■ **Excerpted text**:
-------

I left the room for a brief moment and came back to find him sitting at my laptop, paws on the trackpad as though he was settled in for work. What he had really done was an old Templeton standby, though.
He had stolen my spot.
Templeton and my 15″ Powerbook. I loved them both. I miss one. Important as they are, tools are just tools.
Templeton! Who Raised You?
Templeton was not sticking his tongue out at Scout but rather licking his lips after chowing down on catnip, which was usually followed by him laying on his back on the concrete sidewalk and wiggling around, a legacy now claimed by little Sam. While he is definitely his own cat, he does share many of Templeton’s traits.
He’s a full-on no-apologies I’ll-sleep-on-your-legs-until-you-can’t-feel-them lap cat, just like Templeton was. He sticks his head out the door to greet me the moment I come home, just like Templeton did. He then goes downstairs to his food bowl and meows loudly to be fed, meows even if his bowl has plenty of food but he can actually see a bit of the bottom of the bowl, meows just because he likes the comfort of having me come down and go through the motions of feeding him. Just like Templeton did.
He’s an excellent groomer and yet never has hairballs, just like — well, Templeton was an excellent groomer.
Gargoyle
Templeton used to love to sleep atop the bookcases but as he aged he had trouble jumping that high. If he sat beside my bookcase to indicate he wanted up, I’d place him up there for a catnap and get him down when he woke up. On this particular day, I climbed on top of a chair so that we’d be eye to eye when I took the picture.
Upgrade
This is one of the last pictures I took with my Canon 10D before upgrading to the 20D in March of 2005. It certainly wasn’t my last picture with the 10D, not even close, as I like to shoot with two cameras in the field and the 10D has soldiered on as my second camera.
Templeton didn’t care either way.
King of All I Survey
Templeton loved his outside time and if he wasn’t exploring the sights and smells of the backyard, he’d usually sprawl out in the grass for a catnap. But he also liked being in high places and couldn’t resist the occasional climb to higher elevations to survey the kingdom. This was especially true if I was enjoying a bowl of cereal at the table, he’d wait until I was distracted and then the sounds of slurping would bring me back to attention, Templeton face down and going to town on the milk.
Oh how I loved you little one.
Weasels
As I mentioned in my previous post, this year I’ve seen three long-tailed weasels (Mustela frenata) after never having seen them before. However they weren’t my first introduction to the weasel family itself, the mustelids. I had a similar experience last year with mink (Mustela vison), I saw three after never having seen them before — unfortunately I haven’t seen them since, I hope I have better luck with the weasels.

-------

■ **Assignment**:
Reproduce the stretch of the Templeton text from "He had stolen" through "Who Raised You?", word for word.

■ **Extracted data**:
-------

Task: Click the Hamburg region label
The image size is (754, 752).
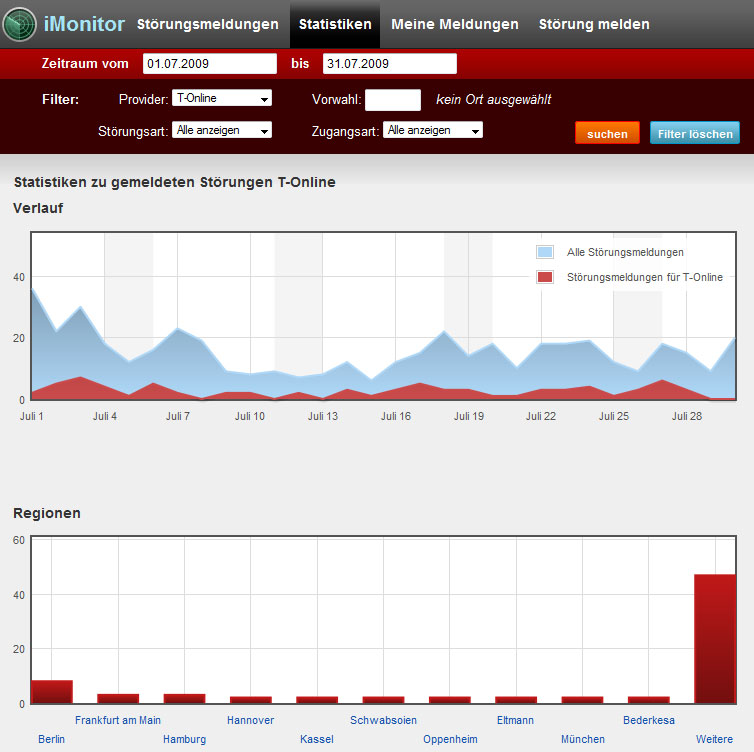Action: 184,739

-------

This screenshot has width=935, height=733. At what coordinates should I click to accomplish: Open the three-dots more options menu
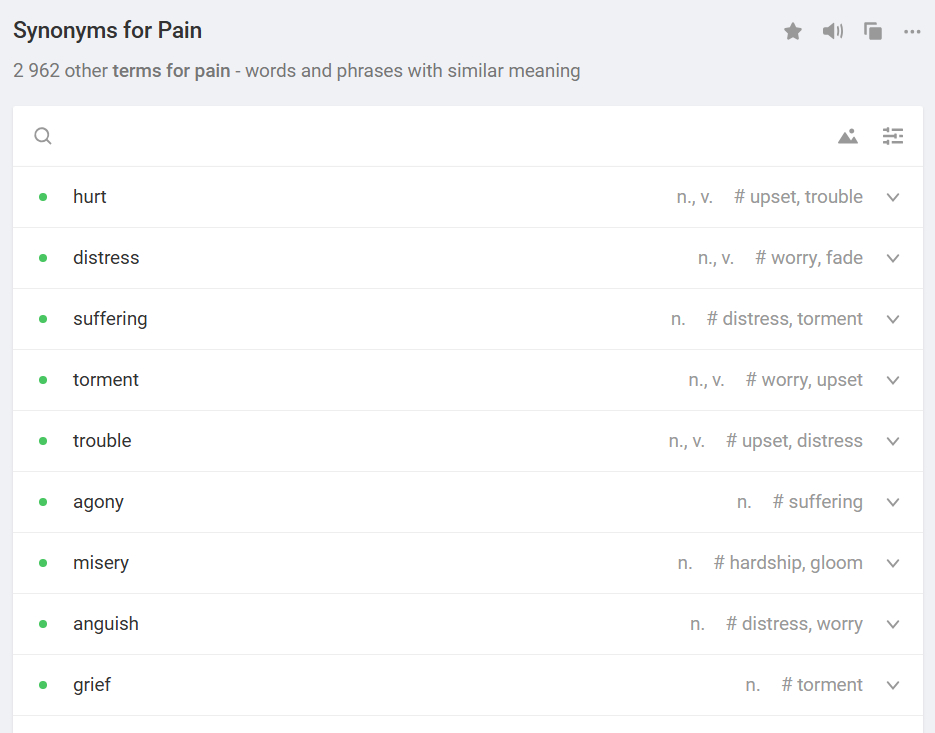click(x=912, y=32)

-------

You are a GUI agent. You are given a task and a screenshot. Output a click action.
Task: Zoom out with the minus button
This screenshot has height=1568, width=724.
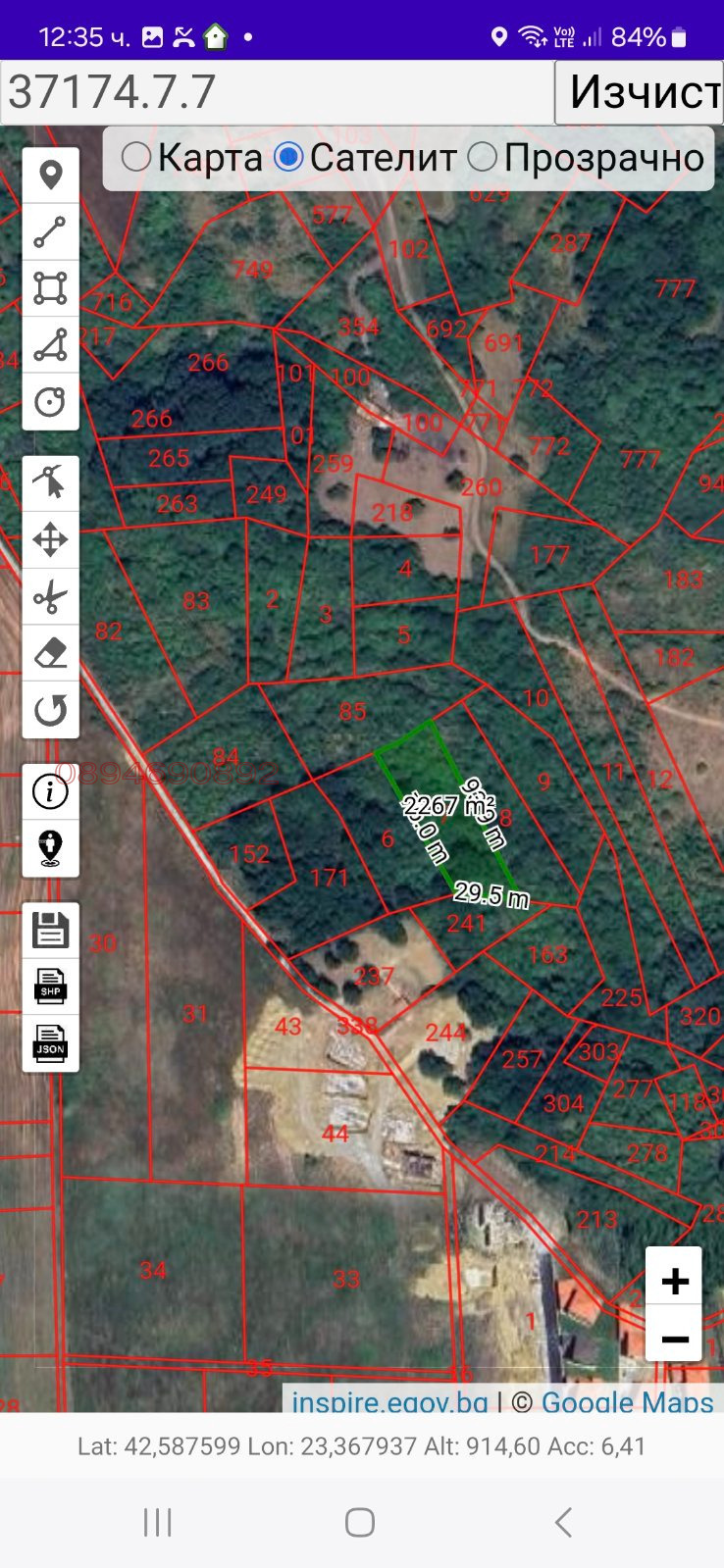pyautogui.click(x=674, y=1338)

-------

■ **Written response**:
He had stolen my spot.
Templeton and my 15″ Powerbook. I loved them both. I miss one. Important as they are, tools are just tools.
Templeton! Who Raised You?